So I am in the section of our book about Strum-Liouville problems and all of the previous questions have had the boundary values equal to a constant (such as $y(10) = 0\,\,\,\,or\,\,\ y(L) = 0)$. But this problem has them set equal to other functions so I am at a bit of a loss. Here is my work so far:
The question in the book says: Find the eigenvalues and eigenfunctions for $$y''+λy=0, \,\,\,\,\,\,y(0) = y(1)\,\,\,\,\,\,\,\,y'(0) = y'(1)$$
I am assuming that $λ>0$ and I am replacing $λ$ with $k^2$ and assuming that $k$ is a non-zero constant.
After going through the characteristic equation I find that $r = \pm ki$.
I then apply Euler's formula because of the imaginary roots and get: $$y(x) = A_1\cos(kx)+iA_2\sin(kx)$$
Now this is where I am not sure if I am heading in the right direction. I figure that I should go ahead and plug in the boundary values and see what happens.

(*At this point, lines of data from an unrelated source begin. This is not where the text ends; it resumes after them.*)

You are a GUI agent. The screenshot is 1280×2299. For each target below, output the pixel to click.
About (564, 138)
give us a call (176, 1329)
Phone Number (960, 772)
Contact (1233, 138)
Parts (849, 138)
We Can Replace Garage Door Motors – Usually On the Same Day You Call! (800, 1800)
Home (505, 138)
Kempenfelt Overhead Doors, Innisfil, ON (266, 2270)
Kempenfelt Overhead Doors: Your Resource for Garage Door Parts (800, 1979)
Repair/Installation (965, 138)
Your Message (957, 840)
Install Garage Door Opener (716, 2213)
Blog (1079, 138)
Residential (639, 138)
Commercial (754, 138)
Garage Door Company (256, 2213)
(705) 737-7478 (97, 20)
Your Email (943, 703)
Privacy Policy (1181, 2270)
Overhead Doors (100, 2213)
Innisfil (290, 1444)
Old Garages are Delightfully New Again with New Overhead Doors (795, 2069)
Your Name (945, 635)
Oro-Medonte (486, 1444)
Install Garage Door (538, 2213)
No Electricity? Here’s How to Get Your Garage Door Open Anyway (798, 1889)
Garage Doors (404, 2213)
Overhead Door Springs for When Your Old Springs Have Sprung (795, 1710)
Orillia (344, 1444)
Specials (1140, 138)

So I end up with: $$y(0) = A_1\cos(0)+iA_2\sin(0) = A_1\cos(k)+iA_2\sin(k) = y(1)$$
since $\cos(0)=1$ and $\sin(0)=0$ so I then simplify: $$y(0) = A_1 = A_1\cos(k)+iA_2\sin(k) = y(1)$$
I could then do some algebra and solve for A$_1$ in terms of A$_2$, but I don't know if that's really going to get me anywhere. Am I heading in the right direction so far?